=== Provided information ===
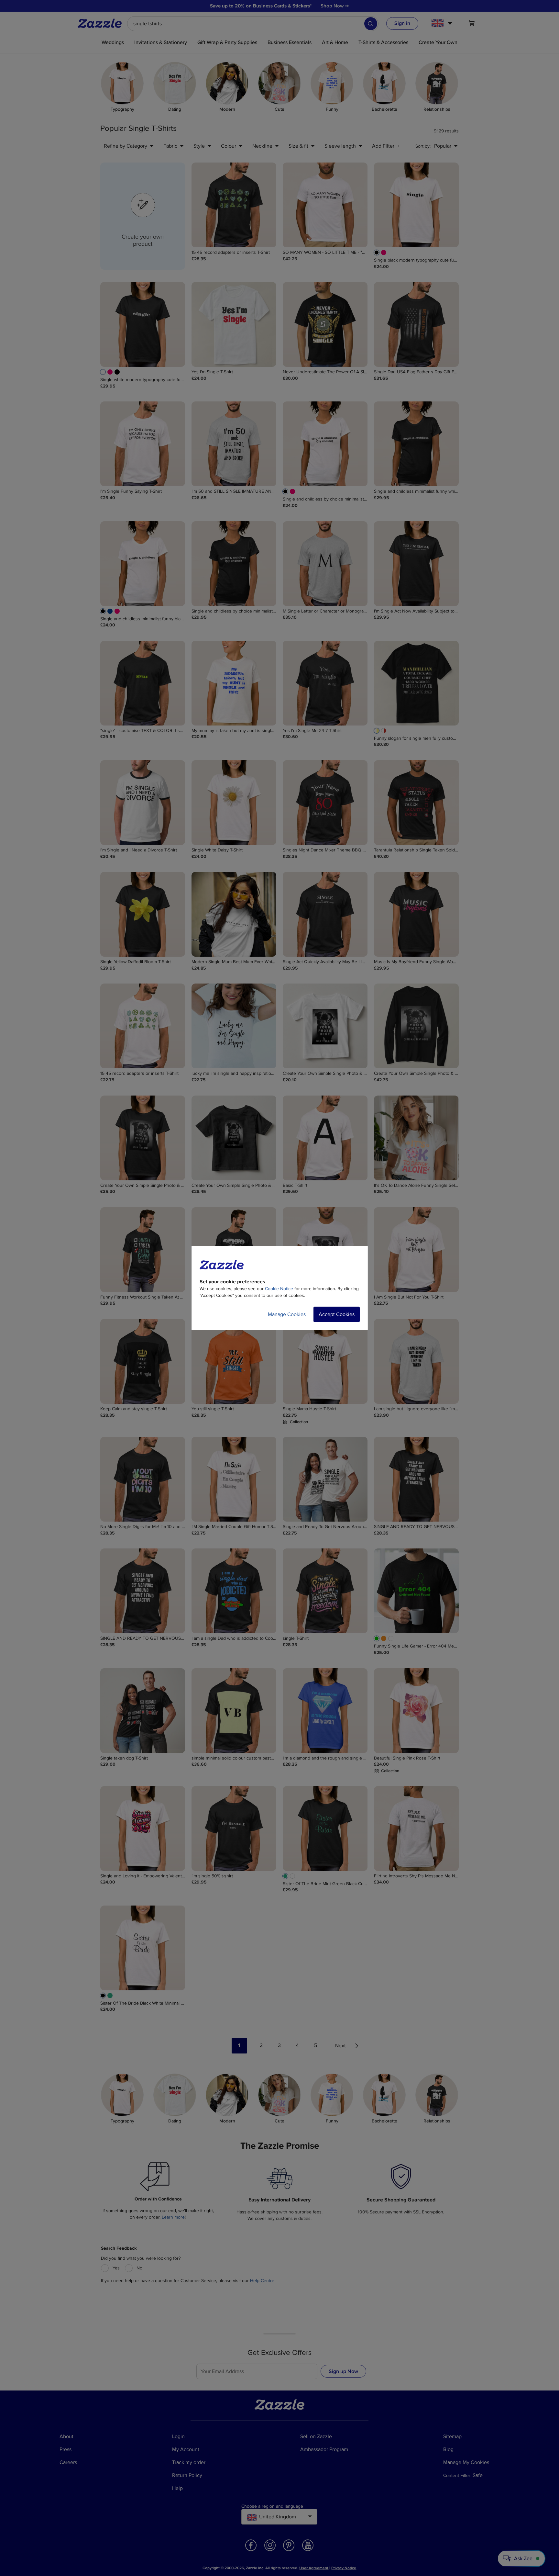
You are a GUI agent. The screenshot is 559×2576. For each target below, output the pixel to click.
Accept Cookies (337, 1314)
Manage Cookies (287, 1314)
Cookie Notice (279, 1288)
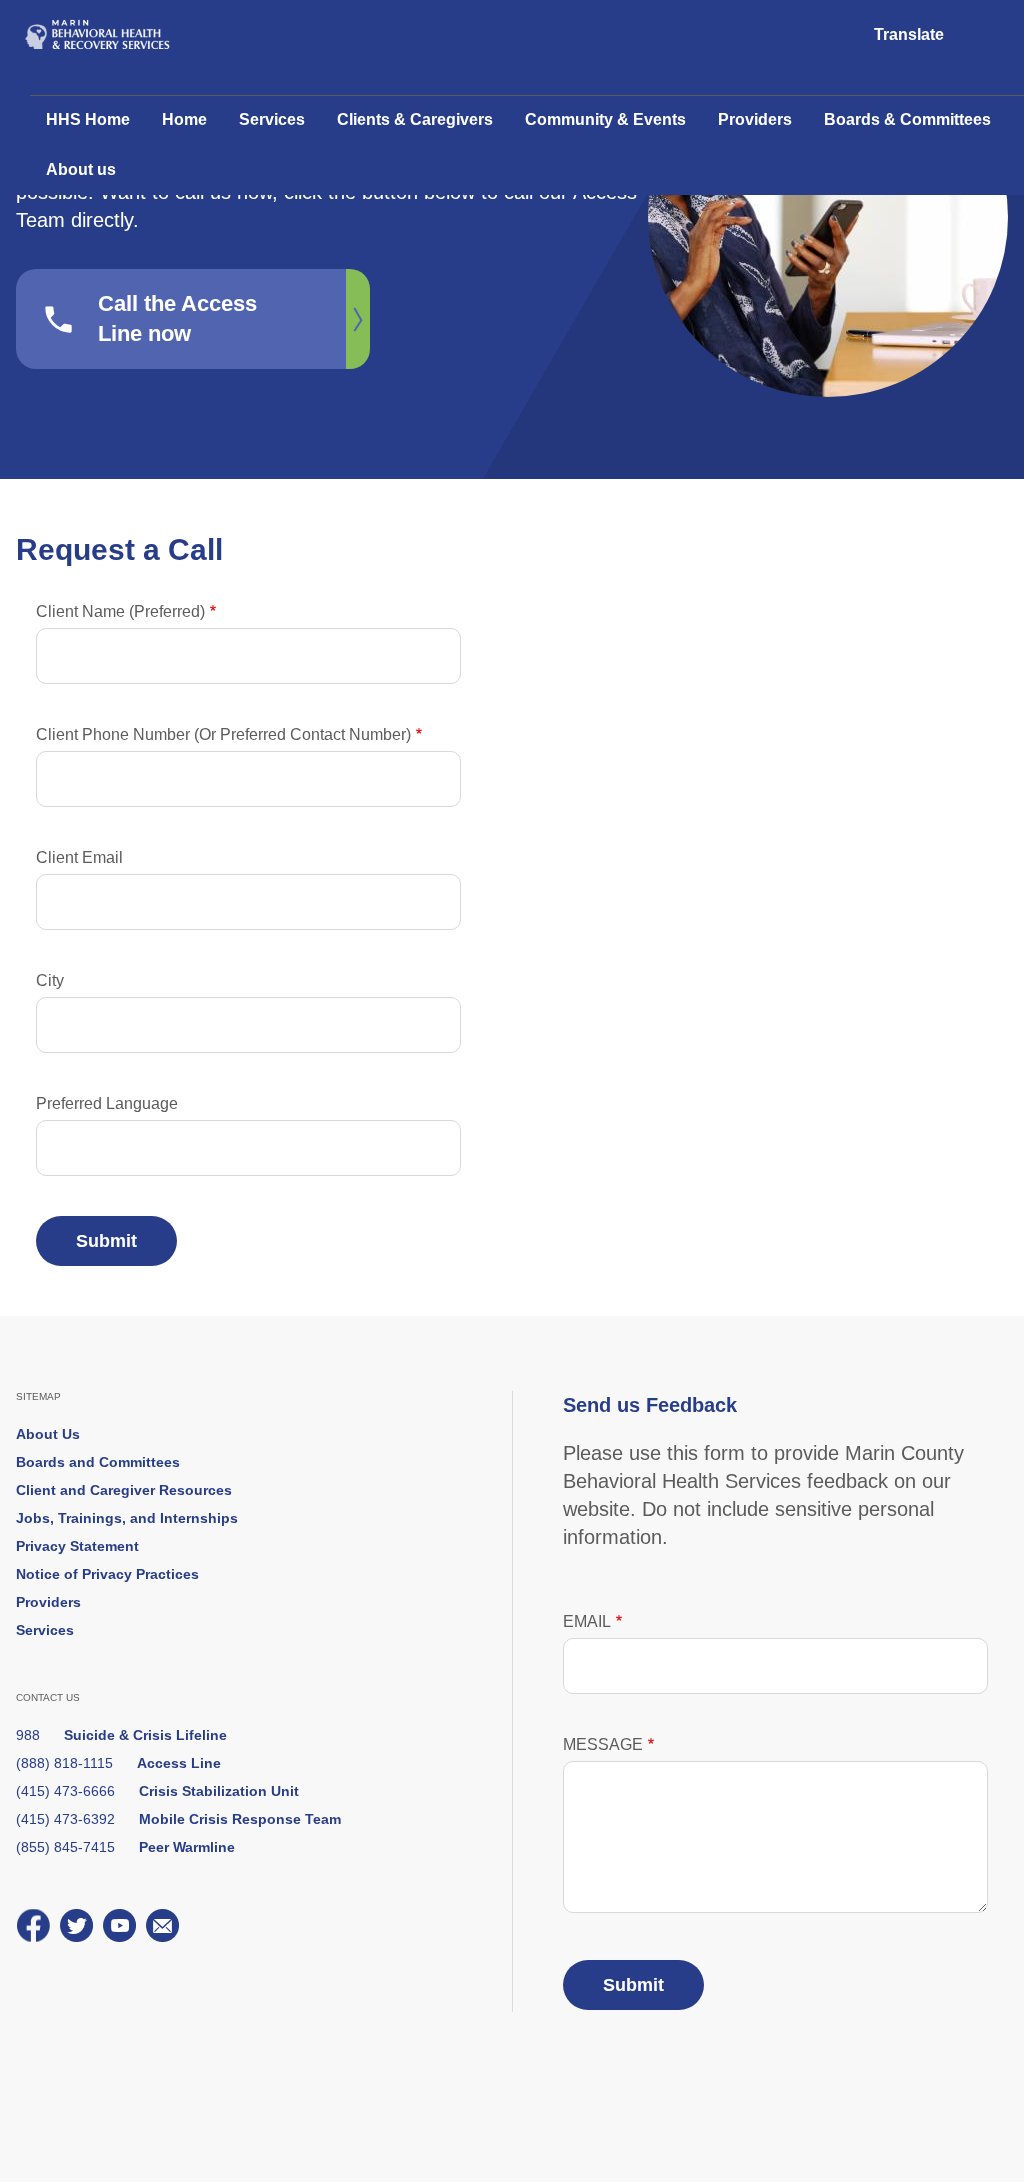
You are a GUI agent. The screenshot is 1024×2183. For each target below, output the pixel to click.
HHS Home (88, 119)
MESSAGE (603, 1744)
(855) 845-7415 (125, 1847)
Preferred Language (107, 1103)
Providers (755, 119)
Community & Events (605, 119)
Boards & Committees (907, 119)
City (50, 980)
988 (121, 1735)
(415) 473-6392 (178, 1819)
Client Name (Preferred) (120, 611)
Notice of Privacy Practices (107, 1574)
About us (81, 169)
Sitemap (38, 1396)
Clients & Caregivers (415, 119)
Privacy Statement (77, 1546)
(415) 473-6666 (157, 1791)
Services (272, 119)
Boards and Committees (98, 1462)
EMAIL (587, 1621)
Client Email (79, 857)
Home (184, 119)
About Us (48, 1434)
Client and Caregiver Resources (124, 1490)
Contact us (48, 1697)
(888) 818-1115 (118, 1763)
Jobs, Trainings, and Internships (127, 1518)
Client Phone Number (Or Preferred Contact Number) (223, 734)
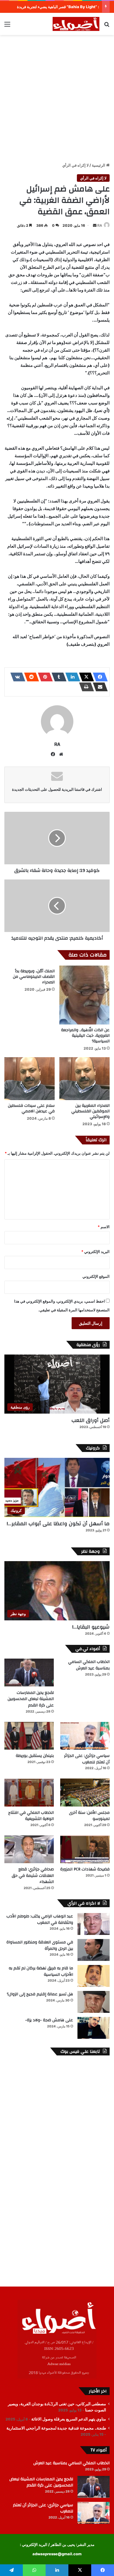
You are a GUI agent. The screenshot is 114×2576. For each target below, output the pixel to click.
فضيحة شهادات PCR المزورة (85, 1869)
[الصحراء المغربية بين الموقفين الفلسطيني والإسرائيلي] (84, 1078)
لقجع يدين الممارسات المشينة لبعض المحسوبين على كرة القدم (31, 1699)
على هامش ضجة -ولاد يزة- (49, 2020)
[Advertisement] (57, 98)
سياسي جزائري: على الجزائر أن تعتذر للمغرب (87, 1759)
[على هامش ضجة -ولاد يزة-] (93, 2028)
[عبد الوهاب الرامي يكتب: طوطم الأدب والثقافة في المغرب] (93, 1924)
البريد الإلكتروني (95, 1251)
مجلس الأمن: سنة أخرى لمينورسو (89, 1816)
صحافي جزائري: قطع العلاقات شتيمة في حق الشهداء (33, 1875)
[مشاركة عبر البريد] (98, 687)
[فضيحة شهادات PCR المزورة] (85, 1849)
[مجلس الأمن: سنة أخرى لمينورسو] (85, 1792)
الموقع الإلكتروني (96, 1276)
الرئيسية (99, 165)
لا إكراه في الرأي (75, 165)
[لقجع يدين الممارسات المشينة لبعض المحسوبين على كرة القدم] (29, 1672)
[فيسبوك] (98, 677)
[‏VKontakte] (16, 677)
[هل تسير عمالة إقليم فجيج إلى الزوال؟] (93, 2002)
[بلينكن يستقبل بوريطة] (29, 1736)
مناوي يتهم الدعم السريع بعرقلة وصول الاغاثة (68, 2419)
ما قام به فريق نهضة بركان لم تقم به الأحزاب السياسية (41, 1971)
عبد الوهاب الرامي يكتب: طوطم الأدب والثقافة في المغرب (39, 1919)
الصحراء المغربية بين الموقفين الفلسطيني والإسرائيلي (90, 1111)
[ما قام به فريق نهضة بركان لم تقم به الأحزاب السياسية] (93, 1976)
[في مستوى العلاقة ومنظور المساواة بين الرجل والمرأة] (93, 1950)
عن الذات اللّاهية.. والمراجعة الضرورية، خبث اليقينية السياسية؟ (85, 1035)
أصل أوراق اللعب (90, 1420)
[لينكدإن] (71, 677)
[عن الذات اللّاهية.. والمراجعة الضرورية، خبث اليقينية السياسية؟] (84, 995)
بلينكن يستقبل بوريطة (35, 1756)
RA (99, 225)
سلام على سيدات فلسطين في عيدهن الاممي (31, 1108)
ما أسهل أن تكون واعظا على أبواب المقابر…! (58, 1523)
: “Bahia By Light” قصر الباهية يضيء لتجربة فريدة (58, 6)
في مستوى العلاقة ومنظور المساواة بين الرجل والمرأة (39, 1945)
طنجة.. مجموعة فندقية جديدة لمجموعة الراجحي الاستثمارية (56, 2428)
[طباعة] (85, 687)
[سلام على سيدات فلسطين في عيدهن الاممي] (29, 1078)
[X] (85, 677)
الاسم (104, 1226)
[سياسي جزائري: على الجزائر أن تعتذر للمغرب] (85, 1736)
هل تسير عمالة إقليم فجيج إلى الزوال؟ (40, 1994)
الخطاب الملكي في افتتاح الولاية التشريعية (31, 1816)
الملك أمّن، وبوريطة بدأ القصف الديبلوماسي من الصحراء (34, 976)
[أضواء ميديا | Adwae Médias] (76, 24)
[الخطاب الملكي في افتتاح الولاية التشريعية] (29, 1792)
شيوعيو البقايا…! (91, 1627)
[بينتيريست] (43, 677)
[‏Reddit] (30, 677)
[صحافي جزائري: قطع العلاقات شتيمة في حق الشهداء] (29, 1849)
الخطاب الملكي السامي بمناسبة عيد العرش (89, 1665)
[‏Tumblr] (57, 677)
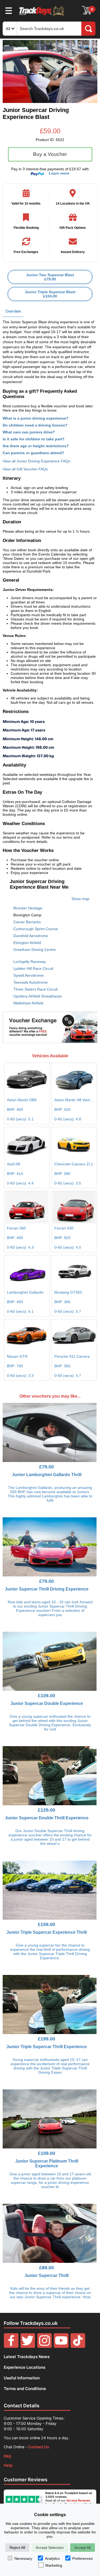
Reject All (17, 2547)
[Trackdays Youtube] (61, 2346)
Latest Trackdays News (27, 2356)
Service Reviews (78, 2500)
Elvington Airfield (27, 943)
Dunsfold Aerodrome (30, 936)
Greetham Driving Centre (34, 949)
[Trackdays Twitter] (27, 2346)
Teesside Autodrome (30, 982)
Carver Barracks (27, 922)
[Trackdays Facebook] (11, 2346)
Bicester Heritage (27, 908)
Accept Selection (50, 2547)
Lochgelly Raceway (29, 961)
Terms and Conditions (25, 2388)
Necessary (23, 2558)
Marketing (53, 2565)
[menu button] (9, 10)
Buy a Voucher (50, 154)
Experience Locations (24, 2367)
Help (8, 2465)
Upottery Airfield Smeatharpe (37, 996)
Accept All (82, 2547)
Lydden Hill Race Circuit (33, 968)
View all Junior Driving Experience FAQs (36, 461)
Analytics (52, 2558)
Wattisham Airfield (28, 1003)
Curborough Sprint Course (35, 929)
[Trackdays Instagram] (44, 2346)
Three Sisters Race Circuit (35, 989)
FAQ (7, 2456)
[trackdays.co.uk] (42, 15)
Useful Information (22, 2377)
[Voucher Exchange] (50, 1027)
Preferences (82, 2558)
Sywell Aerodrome (28, 975)
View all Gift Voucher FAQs (25, 469)
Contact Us (38, 2447)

=== Try it ===
The records above need retyping in full. Omit the pictures, and change nothing else.

=== Solution for this exercise ===
You are a GUI agent. The screenshot is 559×2576. For each target below, output the pixel to click.
Accept Cookies (337, 1314)
Manage Cookies (287, 1314)
Cookie Notice (279, 1288)
You are a GUI agent. The screenshot is 1024×2183. For each target below, output the pixel to click.
HHS Home (88, 119)
MESSAGE (603, 1744)
(855) 845-7415 (125, 1847)
Preferred Language (107, 1103)
Providers (755, 119)
Community & Events (605, 119)
Boards & Committees (907, 119)
City (50, 980)
988 (121, 1735)
(415) 473-6392 (178, 1819)
Client Name (Preferred) (120, 611)
Notice of Privacy Practices (107, 1574)
About us (81, 169)
Sitemap (38, 1396)
Clients & Caregivers (415, 119)
Privacy Statement (77, 1546)
(415) 473-6666 (157, 1791)
Services (272, 119)
Boards and Committees (98, 1462)
EMAIL (587, 1621)
Client Email (79, 857)
Home (184, 119)
About Us (48, 1434)
Client and Caregiver Resources (124, 1490)
Contact us (48, 1697)
(888) 818-1115 (118, 1763)
Jobs, Trainings, and Internships (127, 1518)
Client Phone Number (Or Preferred Contact Number) (223, 734)
You are a GUI agent. The screenshot is 114×2576. For each target below, output the pixel to click.
فضيحة شهادات PCR المزورة (85, 1869)
[الصحراء المغربية بين الموقفين الفلسطيني والإسرائيلي] (84, 1078)
لقجع يدين الممارسات المشينة لبعض المحسوبين على كرة القدم (31, 1699)
على هامش ضجة -ولاد يزة- (49, 2020)
[Advertisement] (57, 98)
سياسي جزائري: على الجزائر أن تعتذر للمغرب (87, 1759)
[على هامش ضجة -ولاد يزة-] (93, 2028)
[عبد الوهاب الرامي يكتب: طوطم الأدب والثقافة في المغرب] (93, 1924)
البريد الإلكتروني (95, 1251)
مجلس الأمن: سنة أخرى لمينورسو (89, 1816)
صحافي جزائري: قطع العلاقات شتيمة في حق الشهداء (33, 1875)
[مشاركة عبر البريد] (98, 687)
[فضيحة شهادات PCR المزورة] (85, 1849)
[مجلس الأمن: سنة أخرى لمينورسو] (85, 1792)
الموقع الإلكتروني (96, 1276)
الرئيسية (99, 165)
لا إكراه في الرأي (75, 165)
[لقجع يدين الممارسات المشينة لبعض المحسوبين على كرة القدم] (29, 1672)
[فيسبوك] (98, 677)
[‏VKontakte] (16, 677)
[هل تسير عمالة إقليم فجيج إلى الزوال؟] (93, 2002)
[بلينكن يستقبل بوريطة] (29, 1736)
مناوي يتهم الدعم السريع بعرقلة وصول الاغاثة (68, 2419)
ما قام به فريق نهضة بركان لم تقم به الأحزاب السياسية (41, 1971)
عبد الوهاب الرامي يكتب: طوطم الأدب والثقافة في المغرب (39, 1919)
الصحراء المغربية بين الموقفين الفلسطيني والإسرائيلي (90, 1111)
[ما قام به فريق نهضة بركان لم تقم به الأحزاب السياسية] (93, 1976)
[في مستوى العلاقة ومنظور المساواة بين الرجل والمرأة] (93, 1950)
عن الذات اللّاهية.. والمراجعة الضرورية، خبث اليقينية السياسية؟ (85, 1035)
أصل أوراق اللعب (90, 1420)
[لينكدإن] (71, 677)
[عن الذات اللّاهية.. والمراجعة الضرورية، خبث اليقينية السياسية؟] (84, 995)
بلينكن يستقبل بوريطة (35, 1756)
RA (99, 225)
سلام على سيدات فلسطين في عيدهن الاممي (31, 1108)
ما أسهل أن تكون واعظا على أبواب المقابر…! (58, 1523)
: “Bahia By Light” قصر الباهية يضيء لتجربة فريدة (58, 6)
في مستوى العلاقة ومنظور المساواة بين الرجل والمرأة (39, 1945)
طنجة.. مجموعة فندقية جديدة لمجموعة الراجحي الاستثمارية (56, 2428)
[طباعة] (85, 687)
[سلام على سيدات فلسطين في عيدهن الاممي] (29, 1078)
[X] (85, 677)
الاسم (104, 1226)
[سياسي جزائري: على الجزائر أن تعتذر للمغرب] (85, 1736)
هل تسير عمالة إقليم فجيج إلى الزوال؟ (40, 1994)
الخطاب الملكي في افتتاح الولاية التشريعية (31, 1816)
الملك أمّن، وبوريطة بدأ القصف الديبلوماسي من الصحراء (34, 976)
[أضواء ميديا | Adwae Médias] (76, 24)
[الخطاب الملكي في افتتاح الولاية التشريعية] (29, 1792)
شيوعيو البقايا…! (91, 1627)
[بينتيريست] (43, 677)
[‏Reddit] (30, 677)
[صحافي جزائري: قطع العلاقات شتيمة في حق الشهداء] (29, 1849)
الخطاب الملكي السامي بمناسبة عيد العرش (89, 1665)
[‏Tumblr] (57, 677)
Reject All (17, 2547)
[Trackdays Youtube] (61, 2346)
Latest Trackdays News (27, 2356)
Service Reviews (78, 2500)
Elvington Airfield (27, 943)
Dunsfold Aerodrome (30, 936)
Greetham Driving Centre (34, 949)
[Trackdays Twitter] (27, 2346)
Teesside Autodrome (30, 982)
Carver Barracks (27, 922)
[Trackdays Facebook] (11, 2346)
Bicester Heritage (27, 908)
Accept Selection (50, 2547)
Lochgelly Raceway (29, 961)
Terms and Conditions (25, 2388)
Necessary (23, 2558)
Marketing (53, 2565)
[menu button] (9, 10)
Buy a Voucher (50, 154)
Experience Locations (24, 2367)
Help (8, 2465)
Upottery Airfield Smeatharpe (37, 996)
Accept All (82, 2547)
Lydden Hill Race Circuit (33, 968)
View all Junior Driving Experience FAQs (36, 461)
Analytics (52, 2558)
Wattisham Airfield (28, 1003)
Curborough Sprint Course (35, 929)
[Trackdays Instagram] (44, 2346)
Three Sisters Race Circuit (35, 989)
FAQ (7, 2456)
[trackdays.co.uk] (42, 15)
Useful Information (22, 2377)
[Voucher Exchange] (50, 1027)
Preferences (82, 2558)
Sywell Aerodrome (28, 975)
View all Gift Voucher FAQs (25, 469)
Contact Us (38, 2447)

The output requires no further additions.